As hereinbefore mentioned, the linear actuator is preferably electric in that such a device is extremely simple to connect into the existing electrical system of any suitable motorized vehicle. This simplified hookup, in conjunction with the demountability of the apparatus of the present invention, substantially reduces the costs involved in that the motorized vehicle need not be equipped with a hydraulic system and need not be limited to this highly specialized use in that the vehicle can be used for other purposes by simply removing the apparatus. Further, since the frame of the present apparatus is relatively light in comparison to the prior art structure, it is therefore easy to handle and less expensive to fabricate.
Accordingly, it is an object of the present invention to provide a new and improved apparatus for cleaning pavement expansion joints.
Another object of the present invention is to provide a new and improved apparatus for cleaning pavement expansion joints, with the apparatus being adapted for demountable coupling to the rear of a motorized towing vehicle.
Another object of the present invention is to provide a new and improved apparatus for cleaning pavement expansion joints with the apparatus being relatively light in weight and relatively inexpensive to fabricate.
Another object of the present invention is to provide a new and improved apparatus for cleaning concrete expansion joints, with the joint cutting and scraping forces applied by the apparatus being exerted equally on the opposite side walls of the joint being cleaned thereby.
Another object of the present invention is to provide a new and improved apparatus for cleaning the expansion joints in concrete with the apparatus being adapted to freely track the expansion joint being cleaned, with this free tracking capability nullifying the angular forces which would otherwise be exerted thereon as a result of irregularities in the linear path of the joint, and misalignments of the vehicle's travel path with the path of the joint.

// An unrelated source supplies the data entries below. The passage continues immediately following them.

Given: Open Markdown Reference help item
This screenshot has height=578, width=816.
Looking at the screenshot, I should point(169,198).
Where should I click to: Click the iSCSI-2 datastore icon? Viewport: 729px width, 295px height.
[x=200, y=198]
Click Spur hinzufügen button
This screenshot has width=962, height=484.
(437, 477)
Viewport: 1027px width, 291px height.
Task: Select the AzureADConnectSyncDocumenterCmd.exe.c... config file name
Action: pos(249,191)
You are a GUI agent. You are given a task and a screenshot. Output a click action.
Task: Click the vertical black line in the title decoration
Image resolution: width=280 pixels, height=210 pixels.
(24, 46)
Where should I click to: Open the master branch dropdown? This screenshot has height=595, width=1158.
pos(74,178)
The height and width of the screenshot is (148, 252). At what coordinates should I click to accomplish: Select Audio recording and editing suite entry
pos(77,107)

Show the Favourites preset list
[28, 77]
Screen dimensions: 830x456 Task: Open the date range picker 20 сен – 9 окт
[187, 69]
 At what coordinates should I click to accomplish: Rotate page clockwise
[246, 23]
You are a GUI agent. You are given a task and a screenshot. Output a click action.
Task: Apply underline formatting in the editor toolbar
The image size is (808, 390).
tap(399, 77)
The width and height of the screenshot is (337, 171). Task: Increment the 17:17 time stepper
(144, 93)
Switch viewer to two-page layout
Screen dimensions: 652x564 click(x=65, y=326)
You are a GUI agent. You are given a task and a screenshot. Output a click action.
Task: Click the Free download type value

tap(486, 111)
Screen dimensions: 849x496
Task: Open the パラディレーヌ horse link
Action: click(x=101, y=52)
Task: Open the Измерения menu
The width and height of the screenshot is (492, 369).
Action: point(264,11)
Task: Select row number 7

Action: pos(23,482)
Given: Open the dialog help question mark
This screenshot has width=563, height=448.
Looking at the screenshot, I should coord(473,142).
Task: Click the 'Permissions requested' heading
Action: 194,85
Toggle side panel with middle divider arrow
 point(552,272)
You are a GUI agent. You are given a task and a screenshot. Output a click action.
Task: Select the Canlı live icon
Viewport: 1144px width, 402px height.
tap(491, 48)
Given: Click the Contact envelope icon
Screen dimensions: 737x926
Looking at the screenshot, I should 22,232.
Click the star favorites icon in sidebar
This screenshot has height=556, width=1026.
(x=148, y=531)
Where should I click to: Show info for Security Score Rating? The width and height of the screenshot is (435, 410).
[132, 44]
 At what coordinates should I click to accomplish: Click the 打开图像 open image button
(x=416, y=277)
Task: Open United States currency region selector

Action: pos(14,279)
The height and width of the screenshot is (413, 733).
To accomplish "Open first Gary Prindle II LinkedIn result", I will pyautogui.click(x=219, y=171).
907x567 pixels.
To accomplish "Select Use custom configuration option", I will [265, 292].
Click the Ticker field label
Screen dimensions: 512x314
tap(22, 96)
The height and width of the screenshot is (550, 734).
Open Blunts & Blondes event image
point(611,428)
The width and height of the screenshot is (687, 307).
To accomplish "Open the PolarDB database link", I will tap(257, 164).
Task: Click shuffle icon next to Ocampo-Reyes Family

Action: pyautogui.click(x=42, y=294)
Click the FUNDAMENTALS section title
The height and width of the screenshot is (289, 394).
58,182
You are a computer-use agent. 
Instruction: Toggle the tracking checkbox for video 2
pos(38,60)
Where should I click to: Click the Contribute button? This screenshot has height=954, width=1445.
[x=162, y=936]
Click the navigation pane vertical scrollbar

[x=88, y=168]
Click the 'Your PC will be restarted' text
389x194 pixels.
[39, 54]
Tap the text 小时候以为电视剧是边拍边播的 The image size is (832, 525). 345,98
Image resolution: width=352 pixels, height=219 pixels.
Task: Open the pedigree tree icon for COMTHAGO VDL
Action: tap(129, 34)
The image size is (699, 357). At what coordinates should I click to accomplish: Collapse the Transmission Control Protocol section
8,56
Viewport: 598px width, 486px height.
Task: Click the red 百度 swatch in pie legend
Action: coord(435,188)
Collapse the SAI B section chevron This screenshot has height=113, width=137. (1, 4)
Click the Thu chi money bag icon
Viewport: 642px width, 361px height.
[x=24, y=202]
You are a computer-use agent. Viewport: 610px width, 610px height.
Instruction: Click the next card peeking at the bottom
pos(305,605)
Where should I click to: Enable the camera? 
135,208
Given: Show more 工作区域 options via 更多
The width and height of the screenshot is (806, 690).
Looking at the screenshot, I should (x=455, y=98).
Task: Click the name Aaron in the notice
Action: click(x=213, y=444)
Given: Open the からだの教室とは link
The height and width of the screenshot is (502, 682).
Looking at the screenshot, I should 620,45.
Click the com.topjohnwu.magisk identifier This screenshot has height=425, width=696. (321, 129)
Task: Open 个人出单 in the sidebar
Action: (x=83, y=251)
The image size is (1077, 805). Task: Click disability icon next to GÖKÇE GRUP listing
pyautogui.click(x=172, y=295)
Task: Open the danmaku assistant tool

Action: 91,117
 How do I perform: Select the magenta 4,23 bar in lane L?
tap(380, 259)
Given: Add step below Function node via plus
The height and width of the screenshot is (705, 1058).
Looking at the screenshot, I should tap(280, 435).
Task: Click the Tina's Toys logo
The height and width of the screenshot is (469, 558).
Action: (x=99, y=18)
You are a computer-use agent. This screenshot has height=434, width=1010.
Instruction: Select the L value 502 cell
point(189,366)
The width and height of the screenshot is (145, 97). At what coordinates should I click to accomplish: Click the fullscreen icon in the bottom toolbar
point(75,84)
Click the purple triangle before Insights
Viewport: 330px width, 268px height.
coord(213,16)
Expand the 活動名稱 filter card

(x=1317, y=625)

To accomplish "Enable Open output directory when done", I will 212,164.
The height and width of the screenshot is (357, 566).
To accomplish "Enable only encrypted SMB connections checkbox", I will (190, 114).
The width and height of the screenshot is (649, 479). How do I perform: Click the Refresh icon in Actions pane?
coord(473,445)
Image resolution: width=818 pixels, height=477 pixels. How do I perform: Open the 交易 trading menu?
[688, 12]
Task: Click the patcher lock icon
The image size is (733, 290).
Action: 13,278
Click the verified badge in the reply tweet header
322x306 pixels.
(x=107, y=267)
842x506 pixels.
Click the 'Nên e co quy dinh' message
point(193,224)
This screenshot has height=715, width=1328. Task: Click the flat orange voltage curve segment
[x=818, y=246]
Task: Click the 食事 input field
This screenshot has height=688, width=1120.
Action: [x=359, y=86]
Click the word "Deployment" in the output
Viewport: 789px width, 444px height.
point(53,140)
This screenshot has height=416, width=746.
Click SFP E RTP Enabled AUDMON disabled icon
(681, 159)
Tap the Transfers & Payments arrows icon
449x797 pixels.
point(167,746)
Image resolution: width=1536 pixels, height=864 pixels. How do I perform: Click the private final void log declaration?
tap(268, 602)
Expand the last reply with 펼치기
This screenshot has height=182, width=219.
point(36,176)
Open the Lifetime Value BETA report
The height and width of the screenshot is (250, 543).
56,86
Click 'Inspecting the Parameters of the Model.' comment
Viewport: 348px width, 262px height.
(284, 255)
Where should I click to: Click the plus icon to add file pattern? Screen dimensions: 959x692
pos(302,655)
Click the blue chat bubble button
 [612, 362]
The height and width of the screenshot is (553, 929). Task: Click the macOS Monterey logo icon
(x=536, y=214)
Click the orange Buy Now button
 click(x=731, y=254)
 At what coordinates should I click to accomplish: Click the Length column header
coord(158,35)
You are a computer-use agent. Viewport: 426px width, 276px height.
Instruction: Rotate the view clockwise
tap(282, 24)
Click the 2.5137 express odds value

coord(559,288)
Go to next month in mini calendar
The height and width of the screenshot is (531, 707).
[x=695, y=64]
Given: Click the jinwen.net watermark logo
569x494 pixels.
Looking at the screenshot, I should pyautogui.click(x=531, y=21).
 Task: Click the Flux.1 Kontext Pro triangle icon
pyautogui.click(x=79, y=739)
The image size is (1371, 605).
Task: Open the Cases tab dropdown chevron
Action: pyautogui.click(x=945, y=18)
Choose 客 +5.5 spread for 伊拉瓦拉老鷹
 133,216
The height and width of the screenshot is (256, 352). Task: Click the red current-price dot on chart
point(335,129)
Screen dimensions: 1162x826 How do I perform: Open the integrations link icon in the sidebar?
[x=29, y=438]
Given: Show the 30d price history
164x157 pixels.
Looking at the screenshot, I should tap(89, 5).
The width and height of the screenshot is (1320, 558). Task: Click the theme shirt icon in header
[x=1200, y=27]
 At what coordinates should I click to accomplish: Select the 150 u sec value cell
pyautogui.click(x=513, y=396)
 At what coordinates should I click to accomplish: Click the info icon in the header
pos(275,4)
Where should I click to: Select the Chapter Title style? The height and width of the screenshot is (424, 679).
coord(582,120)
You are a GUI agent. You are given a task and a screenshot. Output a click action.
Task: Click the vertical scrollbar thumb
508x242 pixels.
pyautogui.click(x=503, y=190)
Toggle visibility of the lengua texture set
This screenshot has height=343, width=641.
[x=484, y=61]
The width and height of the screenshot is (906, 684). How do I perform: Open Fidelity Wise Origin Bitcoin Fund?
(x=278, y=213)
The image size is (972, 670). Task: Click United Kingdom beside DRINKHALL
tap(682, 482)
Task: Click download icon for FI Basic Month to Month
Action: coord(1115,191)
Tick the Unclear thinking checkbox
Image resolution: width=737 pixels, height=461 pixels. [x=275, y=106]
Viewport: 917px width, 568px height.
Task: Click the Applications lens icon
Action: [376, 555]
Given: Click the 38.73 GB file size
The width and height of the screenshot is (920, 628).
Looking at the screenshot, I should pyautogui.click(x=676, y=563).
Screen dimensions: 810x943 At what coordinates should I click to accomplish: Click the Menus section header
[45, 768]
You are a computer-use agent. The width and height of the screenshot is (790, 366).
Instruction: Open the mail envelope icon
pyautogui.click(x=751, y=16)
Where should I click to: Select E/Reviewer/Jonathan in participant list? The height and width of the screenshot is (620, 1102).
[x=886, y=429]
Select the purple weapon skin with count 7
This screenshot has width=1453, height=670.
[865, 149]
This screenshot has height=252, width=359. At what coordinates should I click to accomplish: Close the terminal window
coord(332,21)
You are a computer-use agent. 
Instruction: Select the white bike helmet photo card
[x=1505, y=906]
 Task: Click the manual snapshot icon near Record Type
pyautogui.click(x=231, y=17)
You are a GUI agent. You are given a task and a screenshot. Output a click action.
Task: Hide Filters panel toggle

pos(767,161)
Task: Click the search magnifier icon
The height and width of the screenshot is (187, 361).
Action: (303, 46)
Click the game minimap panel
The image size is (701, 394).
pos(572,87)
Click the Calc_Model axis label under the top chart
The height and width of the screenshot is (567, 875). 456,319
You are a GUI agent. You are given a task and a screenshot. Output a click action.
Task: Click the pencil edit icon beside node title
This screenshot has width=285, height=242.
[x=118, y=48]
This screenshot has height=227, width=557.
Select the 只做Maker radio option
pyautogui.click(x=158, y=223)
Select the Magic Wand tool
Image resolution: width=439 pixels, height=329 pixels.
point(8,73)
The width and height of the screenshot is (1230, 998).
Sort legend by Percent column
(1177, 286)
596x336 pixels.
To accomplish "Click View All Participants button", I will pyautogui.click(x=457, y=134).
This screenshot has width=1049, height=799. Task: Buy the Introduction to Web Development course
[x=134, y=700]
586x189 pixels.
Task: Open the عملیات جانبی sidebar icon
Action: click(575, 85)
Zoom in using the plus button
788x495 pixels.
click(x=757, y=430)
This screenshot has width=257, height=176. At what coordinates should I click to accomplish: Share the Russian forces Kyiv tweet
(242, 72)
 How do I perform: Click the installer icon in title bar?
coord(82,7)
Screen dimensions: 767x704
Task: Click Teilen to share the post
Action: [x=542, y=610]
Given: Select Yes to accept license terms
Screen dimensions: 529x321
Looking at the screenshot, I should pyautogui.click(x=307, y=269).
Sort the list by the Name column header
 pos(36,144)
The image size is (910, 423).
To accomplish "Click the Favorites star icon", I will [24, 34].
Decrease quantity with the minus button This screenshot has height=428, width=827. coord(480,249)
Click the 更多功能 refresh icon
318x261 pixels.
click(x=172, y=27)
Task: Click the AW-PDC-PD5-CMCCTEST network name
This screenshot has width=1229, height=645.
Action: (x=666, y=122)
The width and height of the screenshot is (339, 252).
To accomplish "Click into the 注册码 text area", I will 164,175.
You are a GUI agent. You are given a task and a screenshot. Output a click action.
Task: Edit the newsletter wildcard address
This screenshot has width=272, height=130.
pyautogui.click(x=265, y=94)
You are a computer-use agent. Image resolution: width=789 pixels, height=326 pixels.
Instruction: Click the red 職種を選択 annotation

Another object of the present invention is to provide a new and improved apparatus for cleaning of the expansion joints in concrete, which includes a frame pivotably coupled to the rear of a towing vehicle so as to be pivotably movable about a horizontal axis which passes through the pivot coupling, with such pivot movement being accomplished by a linear actuator that is connected centrally to the trailing edge of the frame.
Another object of the present invention is to provide a new and improved apparatus of the above described character which further includes a rigid carriage freely laterally slidable on the frame thereof in a linear path transverse to the length of the expansion joint being cleaned so that a joint cleaning tool bit carried centrally on the trailing edge of the carriage will freely track the expansion joint in a linear tracking path which is transverse to the path of the expansion joint.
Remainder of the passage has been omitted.